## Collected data

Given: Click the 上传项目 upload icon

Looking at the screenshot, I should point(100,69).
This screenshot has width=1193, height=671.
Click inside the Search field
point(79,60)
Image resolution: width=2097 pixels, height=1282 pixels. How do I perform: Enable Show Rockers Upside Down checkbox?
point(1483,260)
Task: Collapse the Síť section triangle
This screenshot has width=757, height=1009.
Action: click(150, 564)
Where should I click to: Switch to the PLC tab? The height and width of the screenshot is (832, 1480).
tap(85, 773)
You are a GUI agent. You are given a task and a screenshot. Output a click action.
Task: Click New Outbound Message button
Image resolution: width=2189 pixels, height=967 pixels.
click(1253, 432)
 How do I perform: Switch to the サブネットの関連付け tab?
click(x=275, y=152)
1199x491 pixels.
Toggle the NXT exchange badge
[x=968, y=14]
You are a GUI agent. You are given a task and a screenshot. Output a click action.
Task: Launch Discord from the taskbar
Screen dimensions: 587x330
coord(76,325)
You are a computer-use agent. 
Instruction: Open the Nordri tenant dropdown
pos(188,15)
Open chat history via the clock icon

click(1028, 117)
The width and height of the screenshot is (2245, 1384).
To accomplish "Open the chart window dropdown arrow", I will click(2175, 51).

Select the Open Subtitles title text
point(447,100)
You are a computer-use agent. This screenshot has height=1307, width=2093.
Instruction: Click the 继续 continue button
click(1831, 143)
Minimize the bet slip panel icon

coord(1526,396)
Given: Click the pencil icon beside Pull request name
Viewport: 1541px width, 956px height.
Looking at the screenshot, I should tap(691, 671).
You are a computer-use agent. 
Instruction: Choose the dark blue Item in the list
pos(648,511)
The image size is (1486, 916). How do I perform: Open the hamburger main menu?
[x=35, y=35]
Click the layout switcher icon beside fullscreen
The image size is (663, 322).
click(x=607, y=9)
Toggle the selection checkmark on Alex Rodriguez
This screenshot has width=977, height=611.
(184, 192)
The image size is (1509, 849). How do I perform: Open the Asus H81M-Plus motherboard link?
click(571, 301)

## WORK INSTRUCTIONS
Print each line of the data exactly as it was written.

## EXERCISE SOLUTION
Given: Click the 上传项目 upload icon

Looking at the screenshot, I should point(100,69).
This screenshot has width=1193, height=671.
Click inside the Search field
point(79,60)
Image resolution: width=2097 pixels, height=1282 pixels. How do I perform: Enable Show Rockers Upside Down checkbox?
point(1483,260)
Task: Collapse the Síť section triangle
This screenshot has width=757, height=1009.
Action: click(150, 564)
Where should I click to: Switch to the PLC tab? The height and width of the screenshot is (832, 1480).
tap(85, 773)
You are a GUI agent. You are given a task and a screenshot. Output a click action.
Task: Click New Outbound Message button
Image resolution: width=2189 pixels, height=967 pixels.
click(1253, 432)
 How do I perform: Switch to the サブネットの関連付け tab?
click(x=275, y=152)
1199x491 pixels.
Toggle the NXT exchange badge
[x=968, y=14]
You are a GUI agent. You are given a task and a screenshot. Output a click action.
Task: Launch Discord from the taskbar
Screen dimensions: 587x330
coord(76,325)
You are a computer-use agent. 
Instruction: Open the Nordri tenant dropdown
pos(188,15)
Open chat history via the clock icon

click(1028, 117)
The width and height of the screenshot is (2245, 1384).
To accomplish "Open the chart window dropdown arrow", I will click(2175, 51).

Select the Open Subtitles title text
point(447,100)
You are a computer-use agent. This screenshot has height=1307, width=2093.
Instruction: Click the 继续 continue button
click(1831, 143)
Minimize the bet slip panel icon

coord(1526,396)
Given: Click the pencil icon beside Pull request name
Viewport: 1541px width, 956px height.
Looking at the screenshot, I should tap(691, 671).
You are a computer-use agent. 
Instruction: Choose the dark blue Item in the list
pos(648,511)
The image size is (1486, 916). How do I perform: Open the hamburger main menu?
[x=35, y=35]
Click the layout switcher icon beside fullscreen
The image size is (663, 322).
click(x=607, y=9)
Toggle the selection checkmark on Alex Rodriguez
This screenshot has width=977, height=611.
(184, 192)
The image size is (1509, 849). How do I perform: Open the Asus H81M-Plus motherboard link?
click(571, 301)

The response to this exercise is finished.